New Police Reform Bill Released

Quick summary of S. 2963, the MA police reform bill, as compared to previous versions.

Ignore the acres of verbiage on commissions. Maybe they’ll work, maybe they won’t, but they’re likelier to drag out and thwart police accountability than to promote it. So: What real reforms were blocked and what were included?

First, and most crucially, police reformers didn’t get any limitations on qualified immunity. Without that, police officers know they’ll still likely face no consequences for violating people’s rights in Massachusetts – which they do a lot. MA punted where CO led.

Second, the bill contains important, if long-overdue reforms. It outlaws police rape of people in their custody. It allows municipalities to not have a school resource officer. It limits school information sharing with gang databases. It limits no-knock warrants (RIP, Breonna Taylor.) The bill outlaws chokeholds resulting in unconsciousness or death. And it bans biometric surveillance without a time limit (though RMV is still allowed to do it).

But the final version also omits important things.

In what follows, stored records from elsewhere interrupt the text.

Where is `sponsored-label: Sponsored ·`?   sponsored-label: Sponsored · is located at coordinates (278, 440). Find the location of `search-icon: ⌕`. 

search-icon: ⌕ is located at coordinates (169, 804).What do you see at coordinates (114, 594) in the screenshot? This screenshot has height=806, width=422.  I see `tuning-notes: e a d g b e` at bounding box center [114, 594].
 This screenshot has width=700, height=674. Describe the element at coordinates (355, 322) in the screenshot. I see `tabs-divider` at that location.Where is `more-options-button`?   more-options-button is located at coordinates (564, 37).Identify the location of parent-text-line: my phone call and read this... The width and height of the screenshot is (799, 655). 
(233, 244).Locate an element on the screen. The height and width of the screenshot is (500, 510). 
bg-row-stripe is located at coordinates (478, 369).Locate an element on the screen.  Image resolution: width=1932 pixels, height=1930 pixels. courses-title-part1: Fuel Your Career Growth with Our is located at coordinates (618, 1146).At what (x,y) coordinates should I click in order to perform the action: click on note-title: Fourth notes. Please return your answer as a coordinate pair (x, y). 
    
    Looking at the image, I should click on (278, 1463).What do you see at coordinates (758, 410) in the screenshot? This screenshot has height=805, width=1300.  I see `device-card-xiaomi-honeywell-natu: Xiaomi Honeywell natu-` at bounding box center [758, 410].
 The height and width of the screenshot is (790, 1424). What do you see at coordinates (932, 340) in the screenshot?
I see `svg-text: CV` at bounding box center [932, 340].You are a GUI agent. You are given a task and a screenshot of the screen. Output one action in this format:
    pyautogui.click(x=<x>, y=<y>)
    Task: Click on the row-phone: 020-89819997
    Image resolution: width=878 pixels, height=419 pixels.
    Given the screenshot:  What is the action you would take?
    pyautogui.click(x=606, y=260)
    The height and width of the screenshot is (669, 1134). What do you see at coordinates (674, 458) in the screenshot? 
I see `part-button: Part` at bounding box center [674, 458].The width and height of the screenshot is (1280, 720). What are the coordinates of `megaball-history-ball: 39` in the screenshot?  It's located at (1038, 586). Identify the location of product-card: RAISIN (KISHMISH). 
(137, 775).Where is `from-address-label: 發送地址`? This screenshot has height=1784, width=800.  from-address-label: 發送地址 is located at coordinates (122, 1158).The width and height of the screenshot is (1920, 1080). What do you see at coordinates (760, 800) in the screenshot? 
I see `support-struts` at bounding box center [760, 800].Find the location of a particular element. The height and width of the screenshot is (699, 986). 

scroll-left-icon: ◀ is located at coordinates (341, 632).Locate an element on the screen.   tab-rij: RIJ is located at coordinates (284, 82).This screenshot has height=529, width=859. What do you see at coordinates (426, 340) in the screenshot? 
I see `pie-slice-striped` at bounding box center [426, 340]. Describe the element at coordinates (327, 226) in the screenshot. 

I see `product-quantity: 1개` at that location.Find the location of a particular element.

No limits on military equipment acquisition by police; no data collection on police stops; it never envisioned doing anything on civil asset forfeitures, or requiring warrants for use of drones or stingrays or other police surveillance tech.

In summary: The reforms that are real are the ones police unions really felt they could not block. The fact that there are some reforms they couldn’t block shows that there are limits to their massive resistance. And the battle on qualified immunity is just beginning.